Reproduce the full text on von Willebrand disease below, word for word.

* [EXERCISE PASSAGE]:
* * *
Published onBeyond Blood
Von Willebrand disease (VWD) is a bleeding disorder caused by having too little von Willebrand factor (VWF) protein or VWF that doesn’t work well. VWF makes platelets stick together and carries the clotting factor VIII. VWD is the most common of all inherited bleeding disorders and occurs in males and females.
People with VWD can have prolonged bleeding, easy bruising and bigger bruises, nosebleeds,or bleeding with dental work or surgery. Girls often have heavy menstrual periods. Sometimes the symptoms are very mild, and some people with VWD do not even know they have it.
It can take a long time to diagnose VWD because the lab tests needed can vary with time and can be affected by many things, such as illness, hormones and stress. So, tests may be repeated a few times to be sure whether or not you have VWD.
* * *
* [DATASET CONTENT]:
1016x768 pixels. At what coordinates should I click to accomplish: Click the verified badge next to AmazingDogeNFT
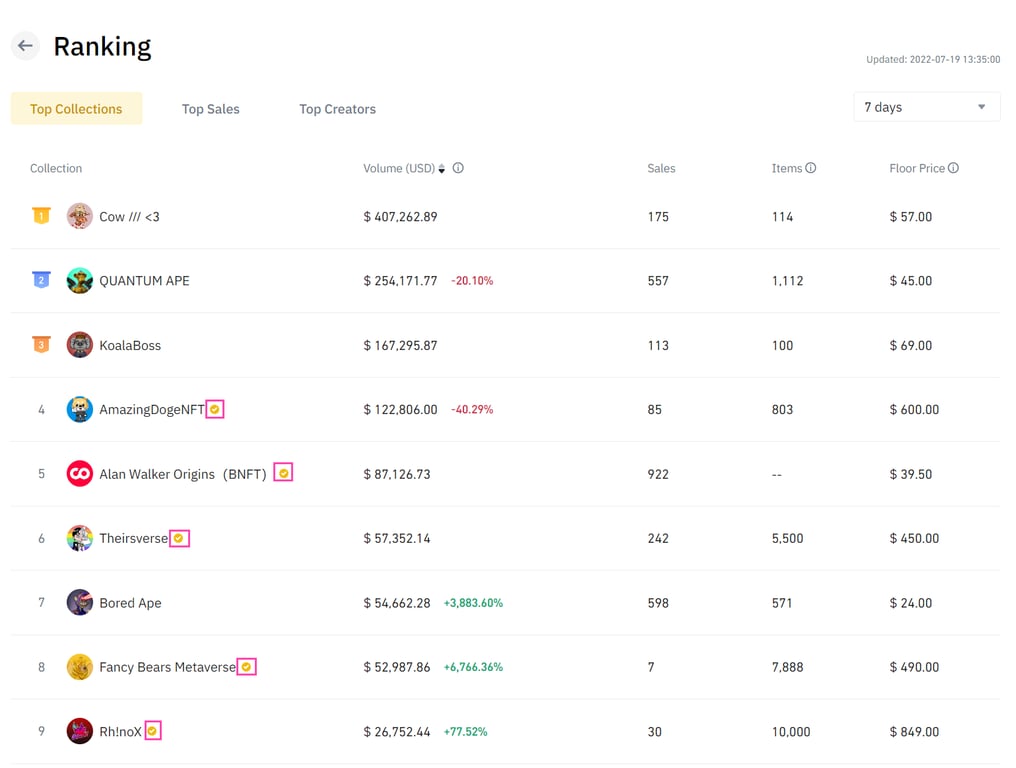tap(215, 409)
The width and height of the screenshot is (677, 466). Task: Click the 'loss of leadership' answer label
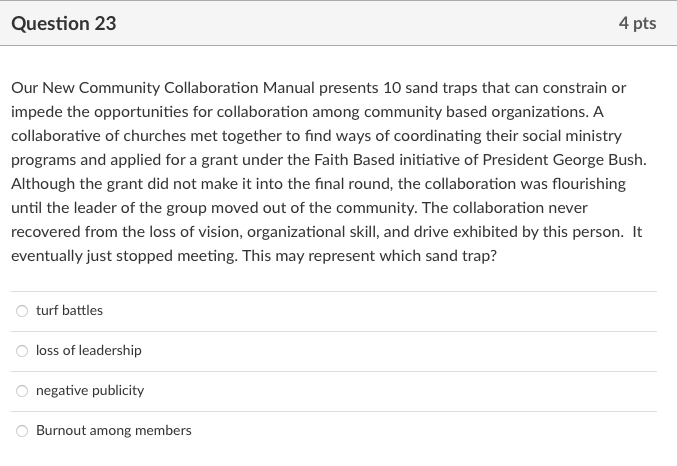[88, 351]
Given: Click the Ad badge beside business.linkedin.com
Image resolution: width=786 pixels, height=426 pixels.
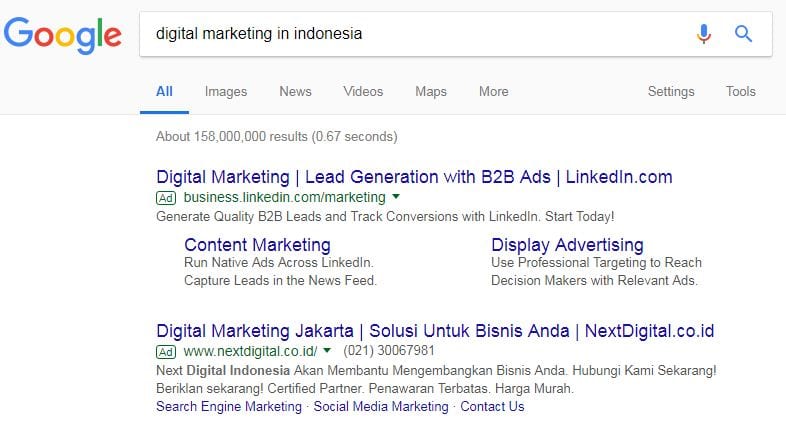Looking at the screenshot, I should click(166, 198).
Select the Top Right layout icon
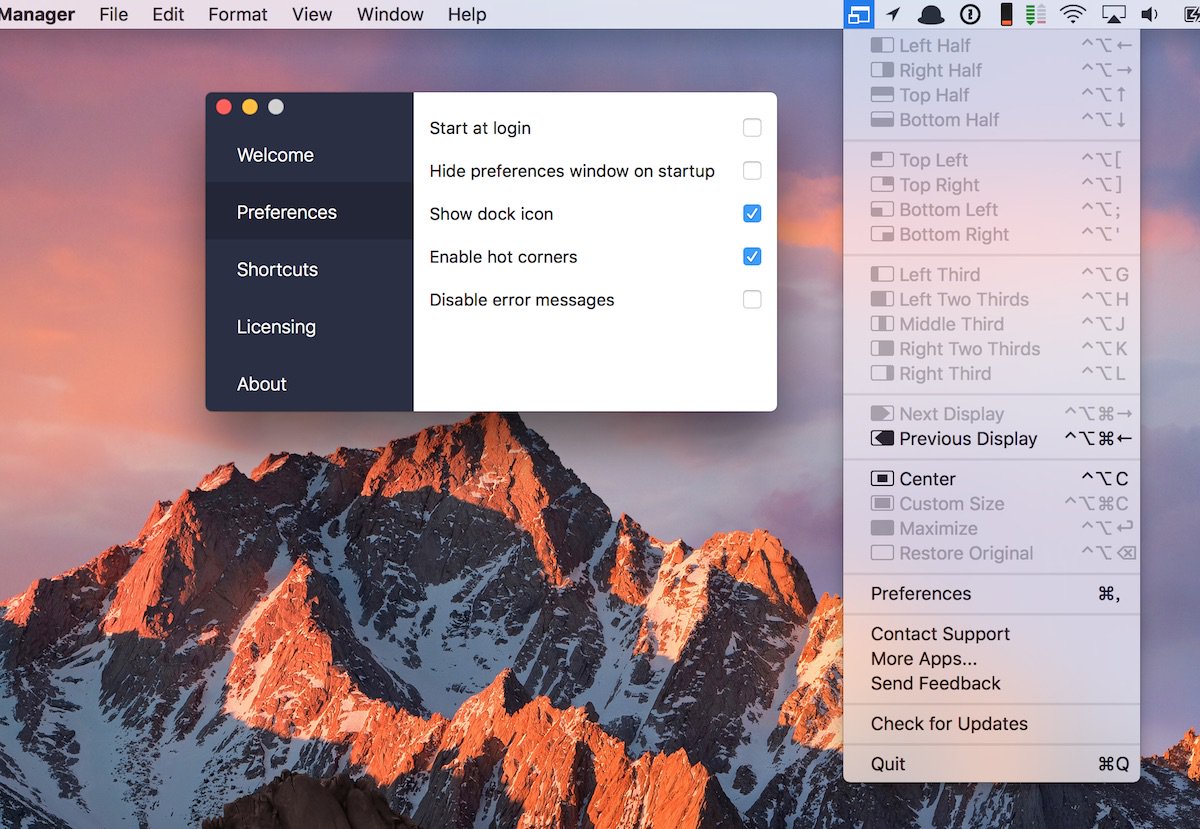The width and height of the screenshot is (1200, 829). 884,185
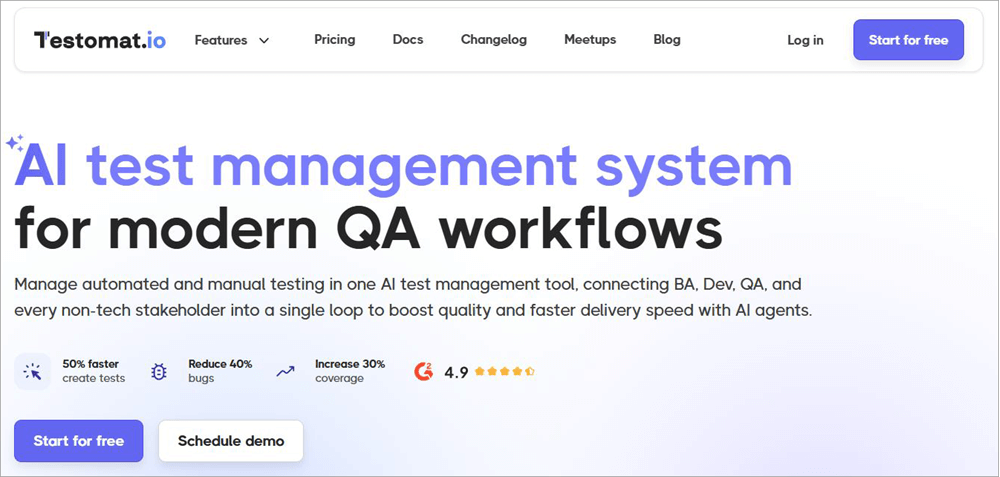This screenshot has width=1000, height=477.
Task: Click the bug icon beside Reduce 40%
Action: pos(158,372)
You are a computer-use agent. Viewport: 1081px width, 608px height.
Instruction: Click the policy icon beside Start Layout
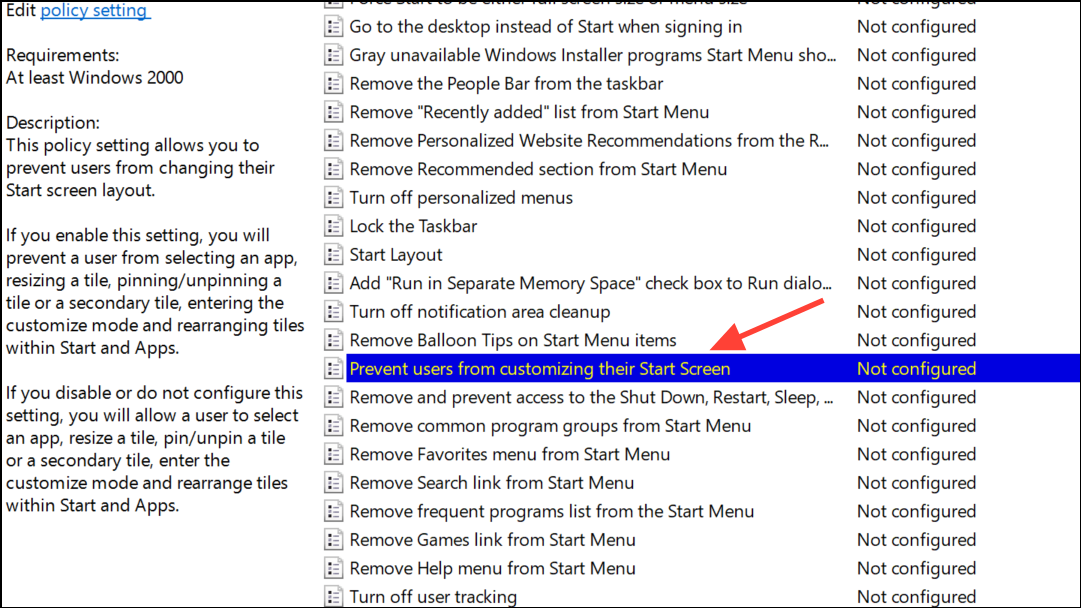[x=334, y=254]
* * *
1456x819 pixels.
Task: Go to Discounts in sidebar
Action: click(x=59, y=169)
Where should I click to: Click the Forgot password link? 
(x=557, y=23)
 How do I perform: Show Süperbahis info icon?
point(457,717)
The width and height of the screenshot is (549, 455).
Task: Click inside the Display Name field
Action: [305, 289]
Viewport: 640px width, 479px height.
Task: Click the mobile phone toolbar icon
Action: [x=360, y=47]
* * *
* [EXERCISE RESULT]:
Published onBeyond Blood
Von Willebrand disease (VWD) is a bleeding disorder caused by having too little von Willebrand factor (VWF) protein or VWF that doesn’t work well. VWF makes platelets stick together and carries the clotting factor VIII. VWD is the most common of all inherited bleeding disorders and occurs in males and females.
People with VWD can have prolonged bleeding, easy bruising and bigger bruises, nosebleeds,or bleeding with dental work or surgery. Girls often have heavy menstrual periods. Sometimes the symptoms are very mild, and some people with VWD do not even know they have it.
It can take a long time to diagnose VWD because the lab tests needed can vary with time and can be affected by many things, such as illness, hormones and stress. So, tests may be repeated a few times to be sure whether or not you have VWD.